US financial reformer is Frank by name, frank by nature
- 17 July 2012
- From the section Business
Answers to the question: "What's your greatest achievement?" often last a good while. Congressman Barney Frank's answer? "I survived," a quote from the French diplomat Talleyrand.
After battling his way through 45 years in US politics, he has emerged as one of its most passionate and feisty characters.
As the chairman of the House Financial Services Committee, he was co-author of the country's post-crisis financial reform, the Dodd-Frank Act.
And he is the most prominent gay politician in the US, proud of fighting discrimination on the grounds of sexual orientation: "I have been both a factor and a beneficiary."
When the next administration takes over in January, he will retire from Congress.
I got a rare chance to talk to him about his career, how the regulation is working and his views on the Libor rate-rigging scandal.
It quickly became clear he is a man of trenchant views - and he doesn't rate journalists very highly.
Mr Frank is best known for the act that bears his name, the Financial Reform Act, which runs to hundreds of pages.
Its aims were to strengthen supervision of all financial firms, to make transparent the buying and selling of the sort of derivatives which caused the crash, to protect consumers from greedy predatory lenders and find a way to unwind the biggest financial organisations that come to the brink of collapse.
To say the act was ambitious is perhaps taking the art of understatement to new heights. According to Wall Street law firm Davis Polk, only 120 of the 398 regulations have been finalised and put into effect.
Some of the criticisms lobbed at his regulation are that it is bloated, confused and many-headed. Why is it so unpopular among businesses?
"Because it stops them doing whatever they want to make as much money as they want," he retorts.
"The bill was written because of the irresponsible actions of the financial community, so they don't like what it's doing."
How, then, does he answer the accusation that many of the rules are still not in force, including the Volcker rule, intended to stop banks trading on their own behalf?
He insists the Volcker rule is already on the books, although "the actual regulation isn't there".
Comments from businesses are being scrutinised as part of the legal process, and he predicts the rule will be finalised "within a couple of months".
Mr Frank is notoriously, well, frank in his responses. Take, for instance, his answer to being asked about criticism of his regulation from both sides of the aisle - from liberal economist Joseph Stiglitz, who thought it didn't go far enough, and Republicans, who thought it went too far.
"I have to comment," he says waspishly, "you are true to your profession as a journalist.

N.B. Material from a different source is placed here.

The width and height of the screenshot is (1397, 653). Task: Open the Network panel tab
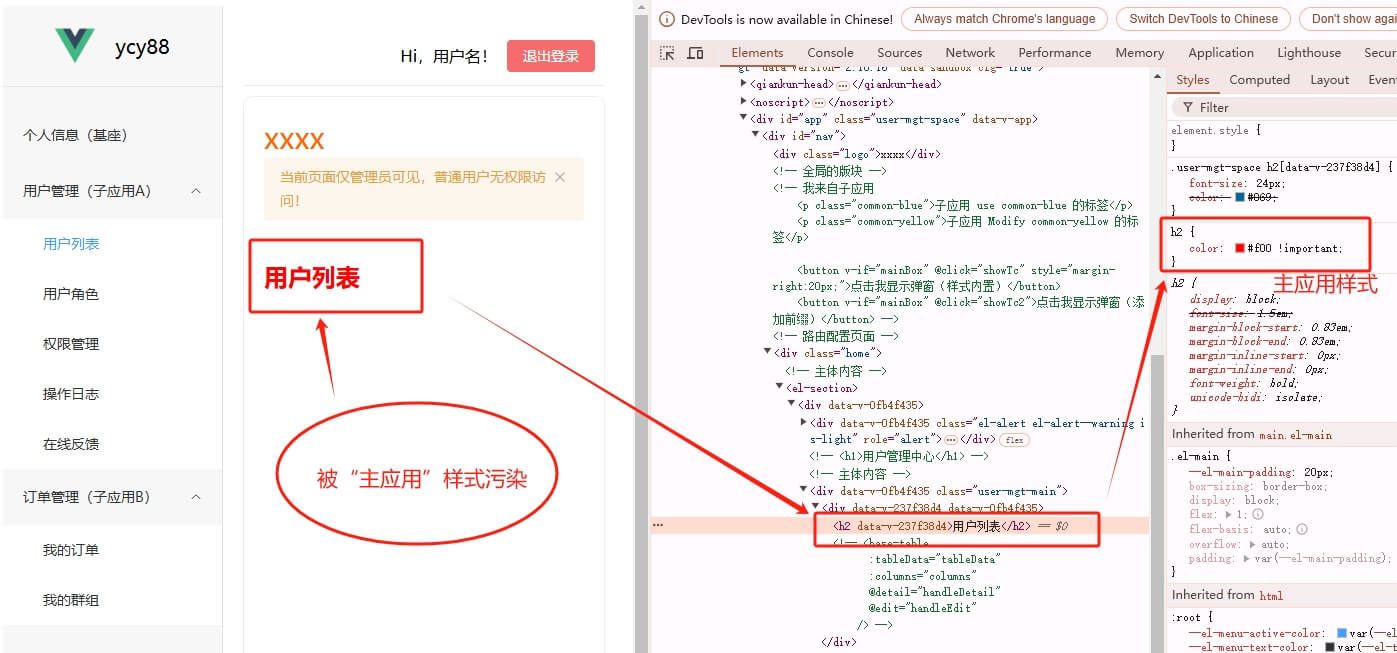coord(970,53)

Apparently in your studies, you have found no-one who thinks the bill does anything right."
He grumpily reminds me there was a third group of people who thought Dodd-Frank got it right: "It's very popular with the public."
What about criticism that financial innovation has been stymied or slowed down by the red tape of the act? "To the extent that AIG was selling credit default swaps it couldn't stand behind," he says, "thank God we slowed them down."
As a man who has squared up to the biggest and most powerful bankers on the planet, Mr Frank is clearly horrified by the latest banking scandal, the rigging by Barclays traders of the Libor interest rate, which measures lending rates between banks.
He says he was really shocked by "the conscious manipulation of what was supposed to be a neutral, very important measuring rod".
He says the case undermined a major argument used against the Dodd-Frank Act that self-regulation for banks should be encouraged.
Libor, he says, was "a classic example of the government entities delegating to the private sector actors the ability to do things. They seem to have totally abused that privilege."
It turns out Mr Frank had not been concentrating on the Libor scandal in its early days.
He had a very good reason: "I was about to get married, so Libor was not at the top of my personal agenda." He got married in a ceremony in Massachusetts to his long-time partner, James Ready.
Now, though, he is itching to investigate the Libor affair. "I've spoken to my staff and we're ready to get deeply involved," he says.
On the question of how you can change such bad behaviour, he says the Libor case may be an example of instances where individuals need to be punished: "One way to change behaviour is to penalise people who consciously and deliberately violate the law."
The obvious question is, should people go to jail for rigging Libor? He fends it off, saying: "It's way too early to say."
On the wider issue of what's happening in the US economy, Barney Frank brushes away concern that it is slipping back toward crisis, with the US presidential election in just a few months.
"I don't think we face anything as bad as we did in 2007, 2008," he maintains.
He feels there is a silver lining from the crisis - that previously, countries trying to curry favour with businesses had competed to deregulate and under-regulate. "That's basically over now."
And the future? "That was a terrible blow we were struck," he admits, "but I am optimistic, especially if we recognise it is no longer appropriate for us to be the world's policeman."
Mr Frank, ever the liberal, wants to see massive cuts in military spending to attack the US fiscal deficit. Will he miss the political battles?
Maybe, he concedes, "but I intend to be in the intellectual battles, just not in the marching parades."